Recruitment & Eligibility

• Status: TERMINATED
• Sex: All
• Target Recruitment: 7

Inclusion Criteria

• Gestational age less than or equal to 34 weeks
• Postnatal age less than or equal to 7 days (168 hours).
• Assisted ventilation for hypoxemic respiratory failure.
• Diagnosis of NHRF including perinatal aspiration syndrome (meconium, blood, or amniotic fluid), suspected/proven pneumonia/sepsis, respiratory distress syndrome, idiopathic persistent pulmonary hypertension of the newborn (PPHN) or suspected pulmonary hypoplasia.
• Receiving INO for at least 1 hour and not >72 hours.
• Oxygenation Index (OI ) ≥ 15 on any 2 arterial blood gases 15 minutes to 12 hours apart while on INO.
• An indwelling arterial line is present

Exclusion Criteria

• Any infant in whom a decision has been made not to provide full treatment (e.g. chromosomal anomalies, severe birth asphyxia).
• Known structural congenital heart disease except patent ductus arteriosus and atrial/ventricular level shunts.
• Congenital diaphragmatic hernia.
• Thrombocytopenia unresponsive to platelet transfusion.
• Enrollment in a conflicting and/or Investigational New Drug (IND) clinical trial.

Study & Design

• Study Type: INTERVENTIONAL
• Study Design: FACTORIAL

Arm && Interventions

Group	Intervention	Description
Aerosolized Normal Saline	Aerosolized Normal Saline	Eligible infants will be randomly assigned to either IPGE1 \[150ng/kg/min\], IPGE1 \[300ng/kg/min\] or control group.

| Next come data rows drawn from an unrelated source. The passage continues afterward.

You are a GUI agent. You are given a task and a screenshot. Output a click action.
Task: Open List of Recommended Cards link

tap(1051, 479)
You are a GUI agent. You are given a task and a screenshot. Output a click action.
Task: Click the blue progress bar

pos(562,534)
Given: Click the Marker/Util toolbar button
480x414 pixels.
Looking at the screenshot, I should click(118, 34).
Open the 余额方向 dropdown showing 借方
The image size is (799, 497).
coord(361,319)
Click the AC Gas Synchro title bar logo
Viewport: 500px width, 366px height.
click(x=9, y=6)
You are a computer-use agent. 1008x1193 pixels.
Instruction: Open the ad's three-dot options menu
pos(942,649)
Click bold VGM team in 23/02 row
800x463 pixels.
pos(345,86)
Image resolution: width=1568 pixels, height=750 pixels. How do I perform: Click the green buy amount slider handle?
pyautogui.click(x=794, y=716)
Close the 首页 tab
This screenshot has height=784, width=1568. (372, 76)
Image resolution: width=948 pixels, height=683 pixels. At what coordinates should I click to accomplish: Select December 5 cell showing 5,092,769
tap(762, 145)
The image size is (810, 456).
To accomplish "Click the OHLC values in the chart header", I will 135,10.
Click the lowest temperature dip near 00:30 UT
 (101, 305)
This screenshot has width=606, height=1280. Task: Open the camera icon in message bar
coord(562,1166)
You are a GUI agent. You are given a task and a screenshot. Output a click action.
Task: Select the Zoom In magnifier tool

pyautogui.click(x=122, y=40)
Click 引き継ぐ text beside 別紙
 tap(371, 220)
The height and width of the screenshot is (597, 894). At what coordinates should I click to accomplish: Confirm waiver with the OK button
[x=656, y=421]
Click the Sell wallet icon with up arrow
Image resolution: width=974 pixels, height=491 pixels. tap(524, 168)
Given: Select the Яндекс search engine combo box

Infants in the control group will receive the same volume of aerosolized saline and oxygen from the respirator.
Inhaled PGE1 (300 ng/kg/min)	Inhaled PGE1	300 ng/kg/min of Inhaled PGE1
Inhaled PGE1 (150 ng/kg/min)	Inhaled PGE1	150 ng/kg/min Inhaled PGE1

Primary Outcome Measures

Name	Time	Method
Feasibility Assessed as the Number of Participants Who Were Enrolled in the Study	From study start through 9 months after 75% of the participating sites are enrolling	The primary outcome is the ability to recruit adequate number of infants (n=50) in a 9 month period without excessive (\>20%) protocol violations.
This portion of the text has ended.